私には「嫁」が在り「母親」が在り、「私」が在る。と、そう想っていた。
しかし、そんなふうに自分と他者とを「分けて想う」ことは妄想だった。
「嫁の中に母親が在り」「母親の中に嫁が在り」「私の中に嫁と母親が在る」。
分けて考えることは必要だが、いくら分けても、ほんとうは「一つ」なのだ。
嫁の言行、母親の言行、私の言行、これらに苦慮したり、喜んだり、されど、これらは、「一時的な現象」にしか過ぎない。これを仏のコトバで「空」という。『般若心経』における「空」の意味がイチバン私を悩ませたが、(つまりなぜ「無」ではナイのか)「空」とは、「一時的な現象」をいうと、識るに至った。

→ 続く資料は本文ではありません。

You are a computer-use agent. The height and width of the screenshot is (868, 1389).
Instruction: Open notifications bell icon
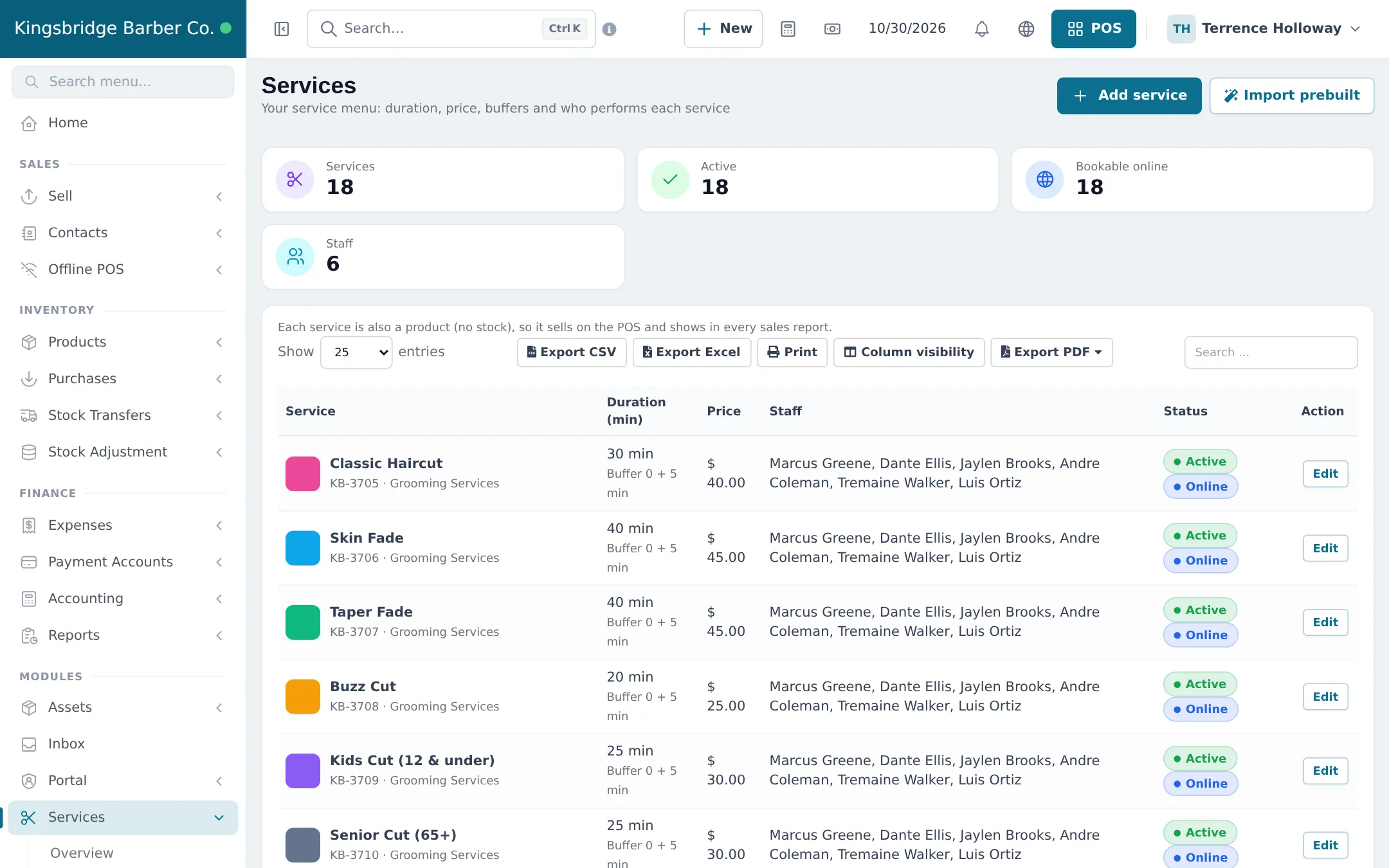[x=981, y=29]
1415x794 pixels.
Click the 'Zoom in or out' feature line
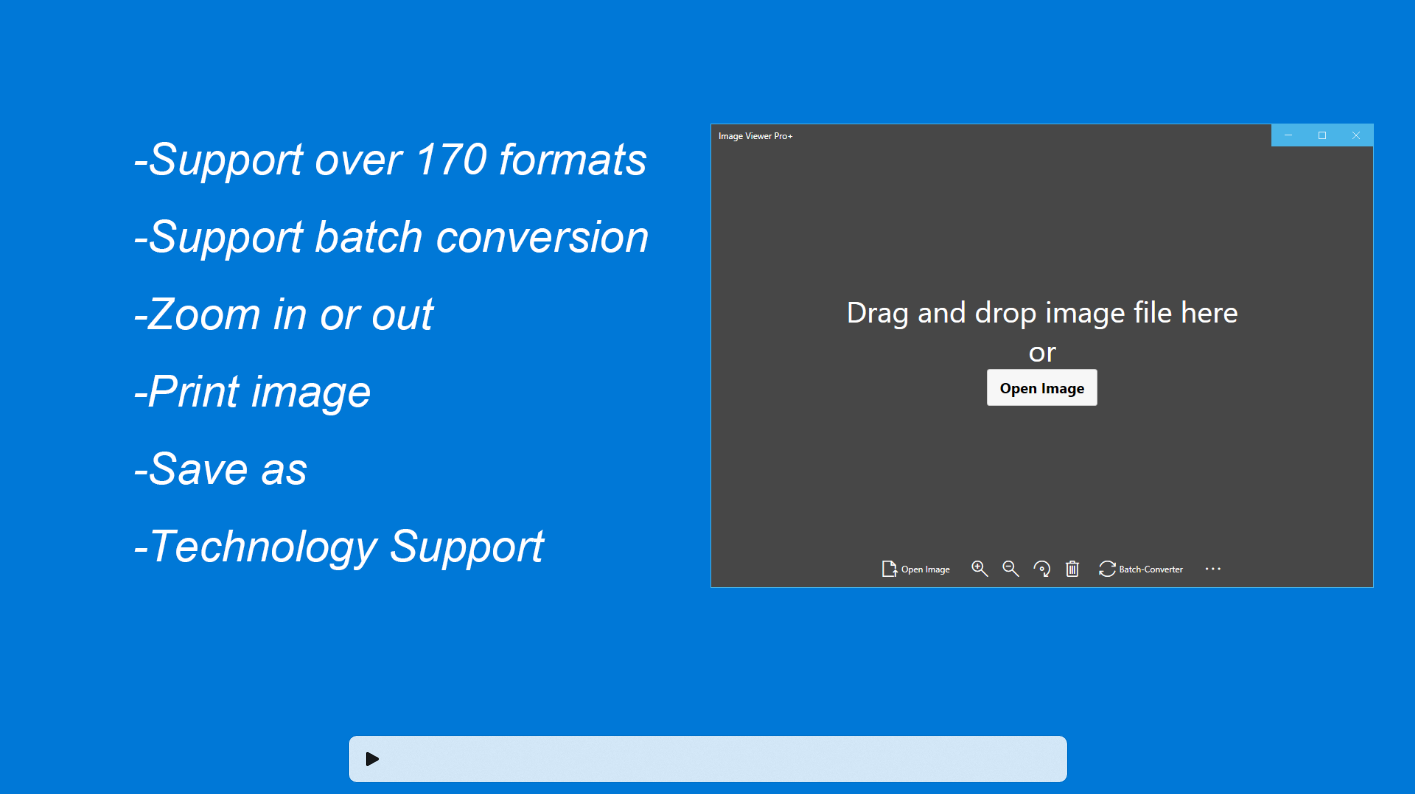[283, 315]
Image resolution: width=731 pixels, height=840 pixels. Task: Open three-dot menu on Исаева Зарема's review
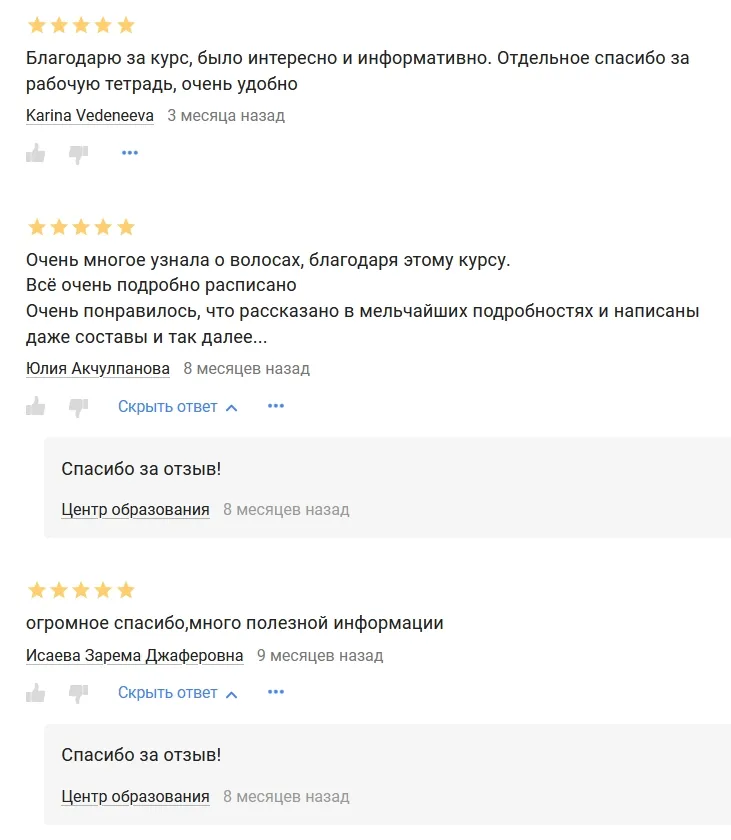[x=276, y=692]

たとえをいえば「何も無い空間が在る」ということだ。空間は在るのだが、空間には何も無いのだ。それを、一時的な現象はあるが、それらは「空」に過ぎない。という。
すなわち、すべては一時的な(そのものの)現象に過ぎない。この「そのもの」を『般若心経』では「色」と称する。従って「色即是空、空即是色」。
『般若心経』もまた「書かれたもの」に過ぎぬ。といって、「書かれたもの」自体を単なる文字として否定しても、「書かれてあること」をココロすることは否定出来ない。
何も彼も、分けて考えることは可能だし、必要なのだが、それに「疎外」されることを「苦」というのだな。何も彼も一時的に成り立ちはする。それを「縁」という。されど、それは不変に固定的なものではナイ。
「尋ねず求めず」「棄てず取らず」、そういうつもりでいたが、まだまだ未熟な修行者だった。ナア。